In the Spark architecture, we have three major components,

  • Client: client is the physical or virtual machine we start the driver program by spark-submit, pyspark, spark-shell scripts, etc.
  • Driver: driver is the physical or virtual machine that orchestrates and monitors all the executors of a Spark application. The driver is in charge of checking the resources, distributing the jobs/tasks to executors, receiving the computed outputs from the executors, and sending them back to the client. Note we have only one diver per Spark application.
  • Executor: executors are the execution units that execute Spark tasks with a configuration with a configurable number of cores. Each executor stores and caches the data partitions only in its memory.

(3) The Definition of Elastic MapReduce (EMR)

EMR (aka. Elastic MapReduce) is a connected structure of the EC2 instances so that we can leverage a dynamically scalable EC2 network through this service. Because we are going to use AWS EMR as our Spark clusters, we are going to use Hadoop’s YARN (aka. Yet Another Resource Negotiator). It can handle the HDFS mode while Spark standalone can not.

(4) Creating an EMR Cluster

  • First, let’s log in as the IAM user
  • From the left navigation bar, select Clusters
  • Click on Create cluster
  • Select Go to advanced options
  • Select Release version as emr-6.3.0
  • Check Hadoop 3.2.1 and Spark 3.1.1 for supporting the clusters
  • Check JupyterEnterpriseGateway 2.1.0 to enable the jupyter notebook service
  • Check Livy 0.7.0 , which is the API we need for the Spark cluster
  • We can also change the last step completes to Cluster auto-terminates to save our resources, but we will just leave it there for simplicity
  • Click on Next to continue
  • On this page, we can check the clustered nodes we are going to have. Currently, we have three types of nodes: Master (the driver instance for orchestrating the jobs, and note that we can only have 1 master instance), Core (a kind of executor instance for data processing and storing), and Task (another kind of executor instance for only the data processing). Depending on the data, we can also change the machine type and the instance count.
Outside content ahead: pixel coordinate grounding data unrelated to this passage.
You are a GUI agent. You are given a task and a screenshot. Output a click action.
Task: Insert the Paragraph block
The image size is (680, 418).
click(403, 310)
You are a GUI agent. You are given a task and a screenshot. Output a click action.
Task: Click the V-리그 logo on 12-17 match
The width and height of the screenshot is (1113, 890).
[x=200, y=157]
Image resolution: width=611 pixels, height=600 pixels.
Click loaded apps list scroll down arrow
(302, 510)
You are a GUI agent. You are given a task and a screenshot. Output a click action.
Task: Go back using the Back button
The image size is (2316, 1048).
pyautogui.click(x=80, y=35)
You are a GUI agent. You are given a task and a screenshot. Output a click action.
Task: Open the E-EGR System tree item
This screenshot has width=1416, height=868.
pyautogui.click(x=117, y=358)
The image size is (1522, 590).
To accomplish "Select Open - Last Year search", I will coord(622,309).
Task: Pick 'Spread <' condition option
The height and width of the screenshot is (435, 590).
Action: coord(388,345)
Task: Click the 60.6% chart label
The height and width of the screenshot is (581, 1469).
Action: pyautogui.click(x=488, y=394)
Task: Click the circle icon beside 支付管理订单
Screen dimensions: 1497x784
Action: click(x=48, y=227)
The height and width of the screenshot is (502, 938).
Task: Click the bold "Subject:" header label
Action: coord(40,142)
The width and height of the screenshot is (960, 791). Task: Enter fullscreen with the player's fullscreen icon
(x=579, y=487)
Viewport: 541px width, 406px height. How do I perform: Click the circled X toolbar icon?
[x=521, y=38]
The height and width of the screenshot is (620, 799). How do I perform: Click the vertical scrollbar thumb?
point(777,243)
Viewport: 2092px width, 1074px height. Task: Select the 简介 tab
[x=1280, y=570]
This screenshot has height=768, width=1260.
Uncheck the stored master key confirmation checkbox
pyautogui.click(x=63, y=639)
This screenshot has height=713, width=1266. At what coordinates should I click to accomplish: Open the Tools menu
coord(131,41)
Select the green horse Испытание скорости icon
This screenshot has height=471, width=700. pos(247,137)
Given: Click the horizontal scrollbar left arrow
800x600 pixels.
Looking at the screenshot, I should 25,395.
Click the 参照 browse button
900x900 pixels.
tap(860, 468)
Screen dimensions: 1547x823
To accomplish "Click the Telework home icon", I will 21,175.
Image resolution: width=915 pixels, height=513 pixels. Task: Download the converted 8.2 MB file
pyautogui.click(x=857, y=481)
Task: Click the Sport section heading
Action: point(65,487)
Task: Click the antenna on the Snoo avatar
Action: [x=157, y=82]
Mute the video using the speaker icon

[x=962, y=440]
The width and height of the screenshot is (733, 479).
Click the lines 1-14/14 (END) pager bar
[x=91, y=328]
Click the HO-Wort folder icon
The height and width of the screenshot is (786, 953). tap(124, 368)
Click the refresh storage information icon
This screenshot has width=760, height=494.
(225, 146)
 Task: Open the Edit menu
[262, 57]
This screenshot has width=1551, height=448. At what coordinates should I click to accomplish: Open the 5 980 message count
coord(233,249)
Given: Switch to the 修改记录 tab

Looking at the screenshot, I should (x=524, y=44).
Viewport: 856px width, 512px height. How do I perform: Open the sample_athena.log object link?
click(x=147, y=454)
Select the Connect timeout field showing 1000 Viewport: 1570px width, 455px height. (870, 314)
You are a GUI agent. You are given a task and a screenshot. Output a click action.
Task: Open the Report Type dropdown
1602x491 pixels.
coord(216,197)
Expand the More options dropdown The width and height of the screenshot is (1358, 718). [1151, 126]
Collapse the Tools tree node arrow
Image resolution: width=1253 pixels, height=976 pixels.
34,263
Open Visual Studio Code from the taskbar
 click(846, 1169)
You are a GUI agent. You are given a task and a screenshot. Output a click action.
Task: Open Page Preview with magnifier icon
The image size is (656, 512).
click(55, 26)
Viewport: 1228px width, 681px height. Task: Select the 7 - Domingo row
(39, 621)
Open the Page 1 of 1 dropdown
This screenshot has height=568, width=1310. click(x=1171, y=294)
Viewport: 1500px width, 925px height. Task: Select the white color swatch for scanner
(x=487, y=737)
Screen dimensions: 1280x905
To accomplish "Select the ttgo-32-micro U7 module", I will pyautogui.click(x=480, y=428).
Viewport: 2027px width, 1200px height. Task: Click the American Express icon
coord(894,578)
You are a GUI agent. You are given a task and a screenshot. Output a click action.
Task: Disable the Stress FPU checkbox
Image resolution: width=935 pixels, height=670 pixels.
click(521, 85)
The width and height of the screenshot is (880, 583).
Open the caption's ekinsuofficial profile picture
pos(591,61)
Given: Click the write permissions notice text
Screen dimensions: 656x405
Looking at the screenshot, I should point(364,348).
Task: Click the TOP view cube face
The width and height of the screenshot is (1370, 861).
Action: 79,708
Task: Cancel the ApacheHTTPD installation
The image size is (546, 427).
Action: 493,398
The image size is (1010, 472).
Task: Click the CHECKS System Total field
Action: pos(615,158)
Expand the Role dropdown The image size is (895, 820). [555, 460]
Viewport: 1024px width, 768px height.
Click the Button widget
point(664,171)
For simplicity, we just leave the default settings here.
  • Click on Next to continue
  • On this page, we can rename the cluster by entering a new Cluster name. We can also change some other general settings but we will just leave them there.
  • Click on Next to continue
  • On this page, we have to select the EC2 key pair we have set (e.g. Adam)
  • Click on Create cluster to create the instance
  • Then, from the Clusters tag, we can find the cluster named My cluster we have created

(5) Connecting to the EMR Cluster Using a notebook

  • Select Notebooks in the left navigation bar
  • Click on Create notebook
  • Enter the Notebook name (e.g. MyNotebook)
  • Select Choose an existing cluster we have started for Cluster (e.g. My cluster)
  • Select Use the default S3 location
  • Click on Create notebook to generate a notebook
  • When the notebook is no longer Pending (i.e. Ready), click on Open in JupyterLab
  • Select PySpark Notebook

(6) The Definition of Sparkmagic

Sparkmagic is a set of tools for interactively working with remote Spark clusters through Livy, a Spark REST server, in Jupyter notebooks. The Sparkmagic project includes a set of magics for interactively running Spark code in multiple languages, as well as some kernels that you can use to turn Jupyter into an integrated Spark environment.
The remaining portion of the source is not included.